Requirement:
Return the first line of the listing below and all the lines after it through the one containing "Гостиная Арчи (204, 1014)", exactly, without pictures.

BEGIN

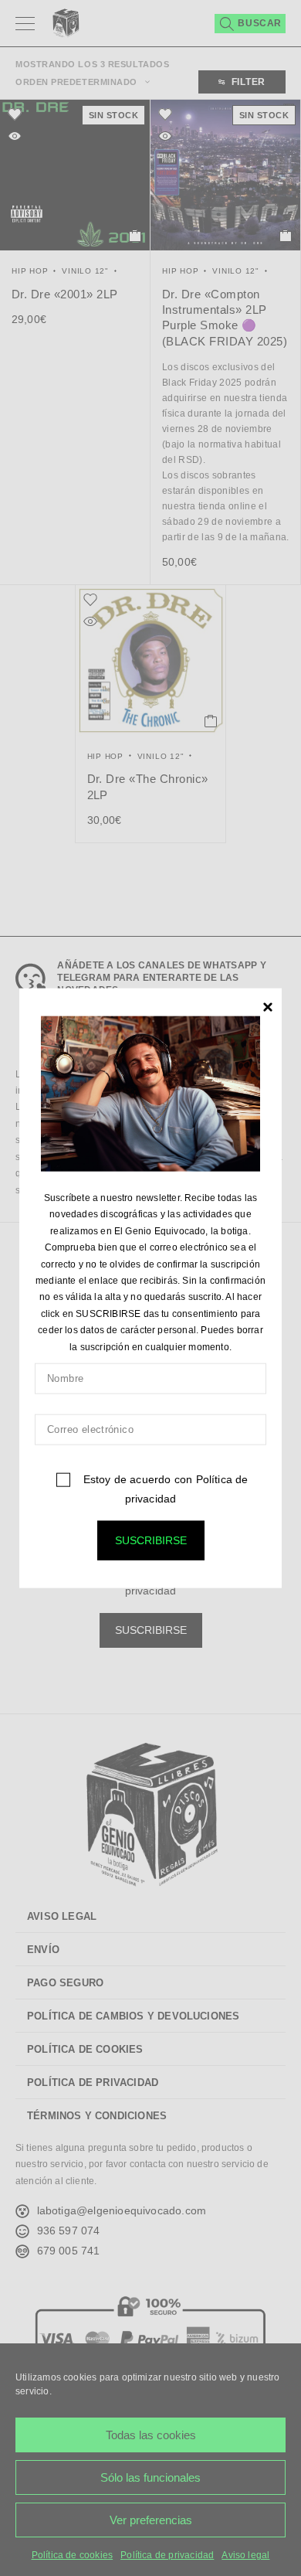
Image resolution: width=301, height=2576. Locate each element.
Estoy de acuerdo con (163, 1489)
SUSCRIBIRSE (151, 1540)
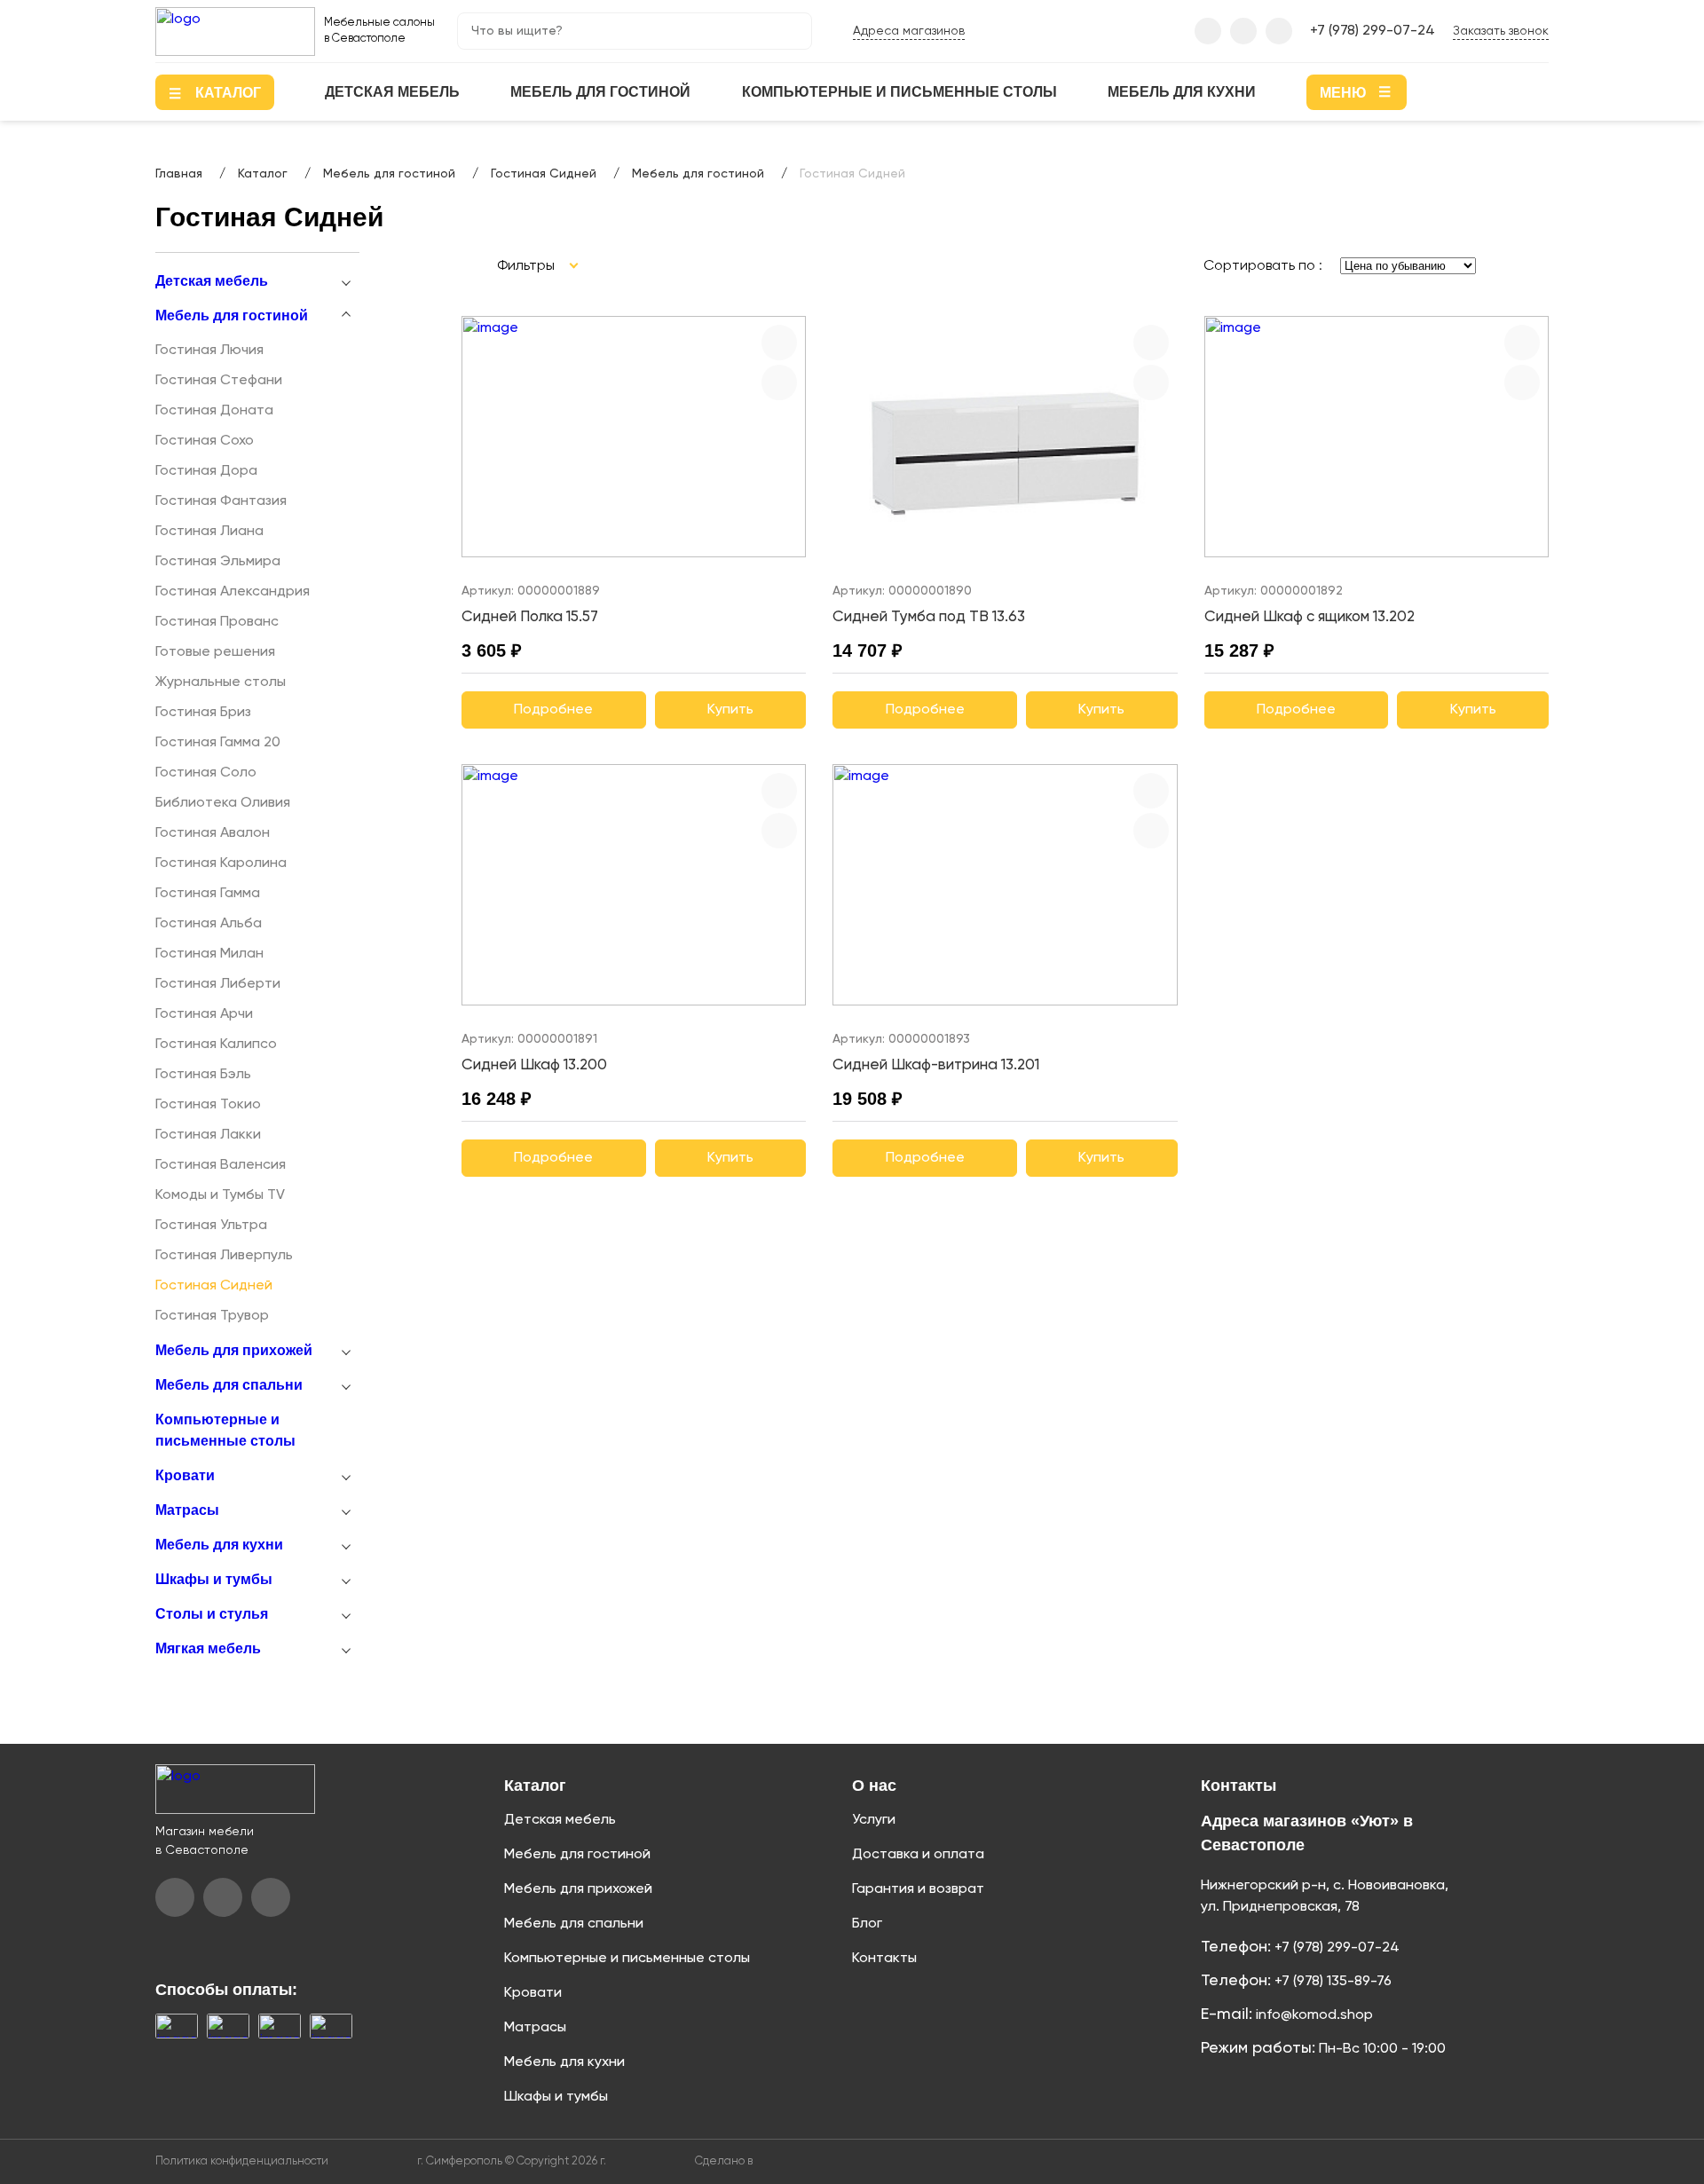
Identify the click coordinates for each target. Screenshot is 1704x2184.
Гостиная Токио (208, 1105)
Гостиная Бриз (203, 713)
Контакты (884, 1958)
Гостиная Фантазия (221, 501)
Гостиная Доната (214, 411)
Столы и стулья (211, 1613)
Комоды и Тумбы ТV (220, 1195)
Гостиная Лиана (209, 531)
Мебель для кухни (1182, 91)
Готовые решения (215, 652)
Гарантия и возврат (918, 1889)
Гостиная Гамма (207, 894)
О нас (874, 1785)
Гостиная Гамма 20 (217, 743)
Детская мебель (392, 91)
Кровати (185, 1475)
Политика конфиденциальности (241, 2161)
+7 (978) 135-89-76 (1331, 1982)
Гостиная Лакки (208, 1135)
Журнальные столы (220, 682)
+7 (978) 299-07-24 (1372, 31)
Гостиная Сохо (204, 441)
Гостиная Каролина (221, 863)
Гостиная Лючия (209, 350)
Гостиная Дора (206, 471)
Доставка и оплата (918, 1855)
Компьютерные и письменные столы (899, 91)
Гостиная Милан (209, 954)
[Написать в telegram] (1243, 31)
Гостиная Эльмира (217, 562)
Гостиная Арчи (204, 1014)
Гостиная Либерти (217, 984)
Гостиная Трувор (212, 1316)
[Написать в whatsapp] (1279, 31)
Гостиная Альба (208, 924)
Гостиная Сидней (213, 1286)
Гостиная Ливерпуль (224, 1256)
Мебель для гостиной (600, 91)
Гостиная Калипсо (216, 1044)
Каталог (535, 1785)
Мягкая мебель (208, 1648)
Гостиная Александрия (232, 592)
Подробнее (553, 710)
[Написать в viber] (1208, 31)
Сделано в (725, 2161)
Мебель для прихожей (233, 1350)
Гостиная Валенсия (220, 1165)
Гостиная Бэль (203, 1075)
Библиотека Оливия (222, 803)
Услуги (873, 1820)
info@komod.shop (1312, 2015)
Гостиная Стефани (218, 381)
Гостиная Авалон (212, 833)
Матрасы (187, 1510)
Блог (867, 1924)
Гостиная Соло (205, 773)
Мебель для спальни (229, 1384)
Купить (730, 710)
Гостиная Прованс (217, 622)
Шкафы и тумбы (213, 1579)
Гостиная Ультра (211, 1225)
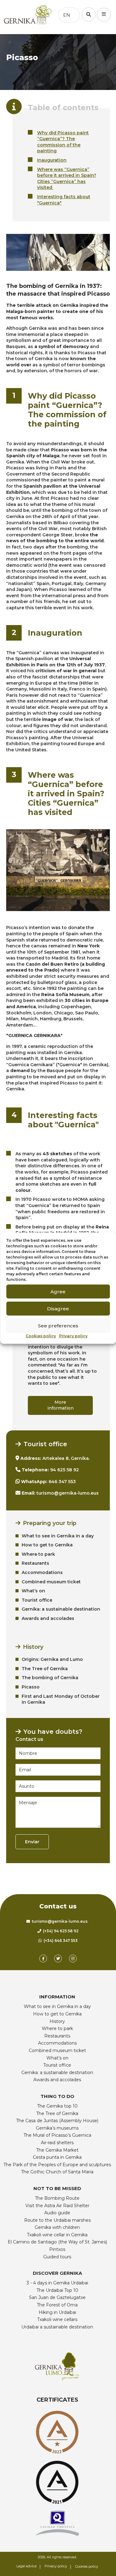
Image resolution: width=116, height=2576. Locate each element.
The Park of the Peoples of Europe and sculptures (57, 2164)
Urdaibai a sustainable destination (57, 2327)
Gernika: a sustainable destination (61, 1609)
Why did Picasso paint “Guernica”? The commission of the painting (63, 142)
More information (60, 1405)
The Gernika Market (57, 2150)
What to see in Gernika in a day (58, 1536)
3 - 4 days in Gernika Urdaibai (57, 2283)
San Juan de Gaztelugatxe (57, 2297)
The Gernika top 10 (57, 2106)
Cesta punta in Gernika (57, 2157)
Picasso (31, 1687)
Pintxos (57, 2249)
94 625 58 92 (64, 1470)
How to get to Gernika (47, 1545)
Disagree (58, 1308)
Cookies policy (41, 1336)
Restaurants (35, 1563)
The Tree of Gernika (45, 1668)
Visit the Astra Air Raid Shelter (57, 2205)
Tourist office (37, 1600)
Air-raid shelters (57, 2142)
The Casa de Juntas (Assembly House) (57, 2120)
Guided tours (57, 2257)
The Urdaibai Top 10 (57, 2290)
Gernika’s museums (57, 2128)
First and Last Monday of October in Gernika (61, 1699)
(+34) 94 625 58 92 (60, 1931)
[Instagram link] (73, 1958)
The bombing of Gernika (50, 1677)
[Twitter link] (58, 1958)
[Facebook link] (43, 1958)
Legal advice (26, 2566)
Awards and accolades (48, 1618)
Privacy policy (73, 1336)
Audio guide (57, 2213)
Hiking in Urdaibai (57, 2312)
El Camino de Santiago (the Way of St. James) (57, 2242)
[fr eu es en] (82, 14)
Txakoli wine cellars (57, 2319)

END

Output for this task:
Image resolution: width=301, height=2576. Locate each element.
Estoy de acuerdo con (163, 1489)
SUSCRIBIRSE (151, 1540)
Identify the click coordinates for each target. Screenshot is 1704x2184.
Гостиная Токио (208, 1105)
Гостиная Бриз (203, 713)
Контакты (884, 1958)
Гостиная Фантазия (221, 501)
Гостиная Доната (214, 411)
Столы и стулья (211, 1613)
Комоды и Тумбы ТV (220, 1195)
Гостиная Лиана (209, 531)
Мебель для кухни (1182, 91)
Готовые решения (215, 652)
Гарантия и возврат (918, 1889)
Гостиная Гамма (207, 894)
О нас (874, 1785)
Гостиная Гамма 20 (217, 743)
Детская мебель (392, 91)
Кровати (185, 1475)
Политика конфиденциальности (241, 2161)
+7 (978) 135-89-76 (1331, 1982)
Гостиная Лакки (208, 1135)
Журнальные столы (220, 682)
+7 (978) 299-07-24 (1372, 31)
Гостиная Сохо (204, 441)
Гостиная Каролина (221, 863)
Гостиная Лючия (209, 350)
Гостиная Дора (206, 471)
Доставка и оплата (918, 1855)
Компьютерные и письменные столы (899, 91)
Гостиная Милан (209, 954)
[Написать в telegram] (1243, 31)
Гостиная Эльмира (217, 562)
Гостиная Арчи (204, 1014)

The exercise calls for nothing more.